Pengertian adalah kemampuan untuk menembus wawasan ke hal yang paling dalam, terutama hal kebenaran yang diperlukan untuk keselamatan jiwa kita—efektifnya, kemampuan untuk “melihat” Tuhan (I/I.12.5; I/II.69.2; II/II. 8.1–3).
Nasihat memungkinkan seseorang untuk diarahkan oleh Tuhan dalam hal yang diperlukan untuk keselamatan jiwanya (II/II.52.1).
Ketabahan hati berarti keteguhan dalam berbuat baik dan menjauhi kejahatan, terutama ketika seseorang sulit atau membahayakan untuk berbuat baik, disertai keyakinan dan kemampuan untuk mengatasi segala rintangan, termasuk rintangan yang dapat mengambil jiwa seseorang, dengan tujuan kehidupan abadi II/II. 61.3; II/II.123.2; II/II.139.1).
Pengetahuan adalah kemampuan menilai secara benar dalam hal iman dan kebenaran, agar tidak menyimpang dari keadilan (II/II.9.3).
Kesalehan pada prinsipnya adalah menghormati Tuhan dalam kasih sayang anak terhadap Bapak, setia melakukan ibadah dan kewajiban kepada Tuhan, memberikan kewajiban kepada semua orang berdasarkan hubungan manusia dan Tuhan, dan menghormati orang-orang kudus dan tidak bertentangan dengan Kitab Suci. Kata Latin ‘pietas’ menunjukkan rasa hormat yang kita berikan kepada ayah dan negara kita; karena Tuhan adalah Bapak segala bangsa, maka melakukan ibadah kepada Tuhan adalah kesalehan (I/II.68.4; II/II.121.1).
Takut akan Tuhan, dalam konteks ini, adalah rasa untuk “berbakti” atau rasa takut yang membuat kita menghormati Tuhan dan tidak memisahkan diri dari-Nya—berbeda dengan rasa takut karena hukuman (I/II.67.4; II/II.19.9 ).
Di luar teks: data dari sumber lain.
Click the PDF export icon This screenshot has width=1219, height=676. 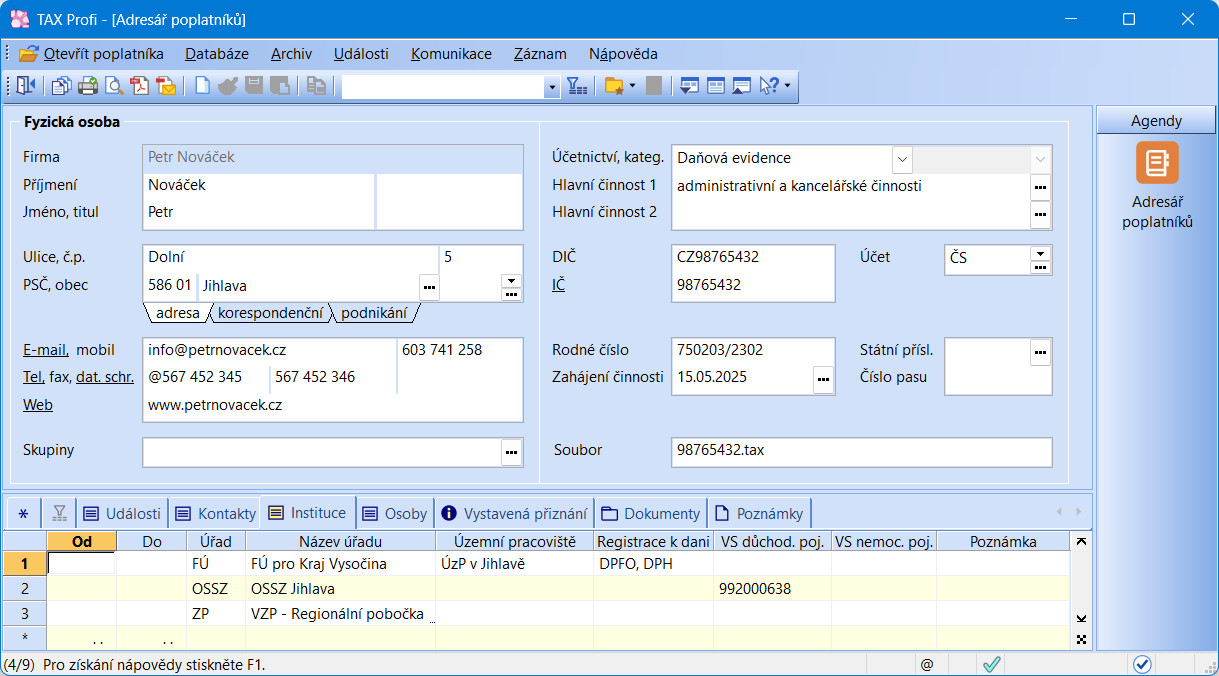tap(140, 86)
Karunia-karunia ini, menurut Santo Aquinas, adalah “kebiasaan”, “naluri”, atau “watak” yang diciptakan Tuhan sebagai bantuan supernatural untuk manusia dalam proses “kesempurnaannya”. Hal-hal tersebut memampukan manusia untuk melampaui keterbatasan akal budi dan kodrat manusia serta berpartisipasi dalam kehidupan Allah, seperti yang dijanjikan Kristus (Yohanes 14:23). Santo Aquinas menegaskan bahwa hal-hal tersebut diperlukan untuk keselamatan manusia, yang tidak dapat dicapainya sendiri. Karunia ini berfungsi untuk “menyempurnakan” empat kebajikan pokok atau kardinal (kebijaksanaan, keadilan, keberanian, dan penguasaan diri) dan tiga kebajikan teologis (iman, harapan, dan kasih). Kasih adalah kunci yang membuka potensi kekuatan tujuh karunia, artinya menjadikan tujuh karunia pasif setelah Sakramen Baptis kecuali ada kasih.
Karena “kasih karunia terbentuk secara natural” (ST I/I.2.3), ketujuh karunia itu bekerja secara sinergis dengan tujuh kebajikan, juga dengan dua belas buah-buah Roh Kudus dan delapan Ucapan Bahagia. Munculnya karunia-karunia tersebut dipupuk oleh praktik kebajikan, disempurnakan dengan penerapan karunia tersebut. Penggunaan karunia yang benar, akan menghasilkan buah-buah Roh Kudus dalam kehidupan: kasih, sukacita, kedamaian, kesabaran, kemurahan, kebaikan, murah hati, kesetiaan, kelembutan, kesopanan, pengendalian diri, dan kesucian ( Gal.5:22–23). Tujuan dari kerja sama antara kebajikan, karunia, dan dua bleas buah ini adalah untuk mencapai delapan ucapan kebahagiaan yang dijelaskan oleh Kristus dalam Khotbah di atas Bukit (Mat. 5:3-10).